Note that this query plan lacks the "this query involves non-participating nodes" statement, indicating that it does not use ECS. It also lists just three participating nodes. These nodes are marked as participating in the V_CATALOG.SESSION_SUBSCRIPTIONS system table.

Setting the ECS strategy for the session or database

You can use the ECSMode configuration parameter to set the ECS strategy for the current session. This parameter accepts the same values as the ECSMODE hint except NONE, which is valid only for individual queries.

The following example demonstrates using the configuration parameter to force a simple query to use the COMPUTE_OPTIMIZED strategy. It then sets the parameter back to its default value of AUTO:

=> EXPLAIN SELECT employee_first_name,employee_age
    FROM employee_dimension ORDER BY employee_age DESC;

                                 QUERY PLAN
 The execution of this query involves non-participating nodes.
 Crunch scaling strategy does not preserve data segmentation
. . .

=> EXPLAIN SELECT employee_first_name,employee_age
    FROM employee_dimension ORDER BY employee_age DESC;

                                  QUERY PLAN
 The execution of this query involves non-participating nodes.
 Crunch scaling strategy preserves data segmentation
 . . .


Individual query hints override the session-level settings. This example sets the session default to use COMPUTE_OPTIMIZED, then restores the default behavior for a query by using the ECSMode hint with the value AUTO:

=> EXPLAIN SELECT /*+ECSMode(AUTO)*/ employee_first_name,employee_age
   FROM employee_dimension ORDER BY employee_age DESC;

                                  QUERY PLAN
 The execution of this query involves non-participating nodes.
 Crunch scaling strategy does not preserve data segmentation

Note that setting the ECSMode hint to AUTO let the optimizer pick the I/O-optimized strategy (which does not preserve segmentation) instead of using the compute-optimized strategy set at the session level.

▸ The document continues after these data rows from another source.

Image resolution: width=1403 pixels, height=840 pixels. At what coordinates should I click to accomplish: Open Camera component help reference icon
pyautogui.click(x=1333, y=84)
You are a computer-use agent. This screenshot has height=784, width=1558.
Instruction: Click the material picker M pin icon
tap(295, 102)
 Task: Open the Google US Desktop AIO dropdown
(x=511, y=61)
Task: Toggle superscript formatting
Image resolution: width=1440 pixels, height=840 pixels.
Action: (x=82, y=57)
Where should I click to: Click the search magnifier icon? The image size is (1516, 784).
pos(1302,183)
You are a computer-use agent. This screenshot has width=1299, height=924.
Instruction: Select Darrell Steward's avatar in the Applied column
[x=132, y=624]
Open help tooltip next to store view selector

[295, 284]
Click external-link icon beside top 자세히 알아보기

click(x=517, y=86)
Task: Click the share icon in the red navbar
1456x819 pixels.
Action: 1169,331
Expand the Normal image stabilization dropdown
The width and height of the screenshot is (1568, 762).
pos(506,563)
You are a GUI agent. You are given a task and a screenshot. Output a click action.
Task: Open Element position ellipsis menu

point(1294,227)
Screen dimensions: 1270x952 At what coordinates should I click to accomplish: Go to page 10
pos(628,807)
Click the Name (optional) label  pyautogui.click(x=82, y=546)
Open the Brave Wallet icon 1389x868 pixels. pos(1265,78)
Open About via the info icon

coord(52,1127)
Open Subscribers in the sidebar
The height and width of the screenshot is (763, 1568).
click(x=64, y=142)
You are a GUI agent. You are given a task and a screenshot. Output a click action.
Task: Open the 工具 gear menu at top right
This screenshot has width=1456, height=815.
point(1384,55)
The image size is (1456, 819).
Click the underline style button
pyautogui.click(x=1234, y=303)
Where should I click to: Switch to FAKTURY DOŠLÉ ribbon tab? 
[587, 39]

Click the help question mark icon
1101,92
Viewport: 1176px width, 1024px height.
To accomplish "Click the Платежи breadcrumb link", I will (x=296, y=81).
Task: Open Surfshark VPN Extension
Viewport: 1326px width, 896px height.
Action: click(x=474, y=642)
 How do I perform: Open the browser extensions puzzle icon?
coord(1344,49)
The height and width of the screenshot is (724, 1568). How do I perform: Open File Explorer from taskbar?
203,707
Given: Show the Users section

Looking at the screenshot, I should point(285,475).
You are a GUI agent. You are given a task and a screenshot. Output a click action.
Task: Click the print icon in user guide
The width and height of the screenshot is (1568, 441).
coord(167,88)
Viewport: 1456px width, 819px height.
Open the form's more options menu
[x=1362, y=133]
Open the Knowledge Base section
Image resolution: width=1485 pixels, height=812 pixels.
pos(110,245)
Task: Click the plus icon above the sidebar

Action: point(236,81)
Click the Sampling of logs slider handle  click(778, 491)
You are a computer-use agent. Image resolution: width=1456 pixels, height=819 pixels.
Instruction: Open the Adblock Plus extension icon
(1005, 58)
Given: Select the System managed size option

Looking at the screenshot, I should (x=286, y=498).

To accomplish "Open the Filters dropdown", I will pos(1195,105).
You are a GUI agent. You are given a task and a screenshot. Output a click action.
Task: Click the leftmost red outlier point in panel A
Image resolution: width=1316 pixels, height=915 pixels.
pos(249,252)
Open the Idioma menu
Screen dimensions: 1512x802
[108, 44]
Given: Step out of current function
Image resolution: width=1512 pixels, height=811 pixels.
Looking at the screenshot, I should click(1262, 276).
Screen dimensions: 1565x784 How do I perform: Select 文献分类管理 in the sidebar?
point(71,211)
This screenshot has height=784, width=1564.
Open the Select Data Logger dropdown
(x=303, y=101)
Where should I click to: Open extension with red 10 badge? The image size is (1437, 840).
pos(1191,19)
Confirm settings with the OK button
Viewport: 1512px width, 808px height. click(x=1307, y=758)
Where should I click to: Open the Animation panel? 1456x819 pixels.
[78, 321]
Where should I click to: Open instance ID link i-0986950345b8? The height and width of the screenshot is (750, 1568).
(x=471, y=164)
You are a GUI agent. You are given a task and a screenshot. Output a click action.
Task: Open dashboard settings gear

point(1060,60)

You can also set the ECS strategy at the database level using ALTER DATABASE. However, doing so overrides the Vertica optimizer's settings for all users in all subclusters that use ECS. Before setting the ECS strategy at the database level, verify that the majority of the queries run by all users of the ECS-enabled subclusters must have the optimizer's default behavior overridden. If not, then use the session or query-level settings to override the optimizer for just the queries that benefit from a specific strategy.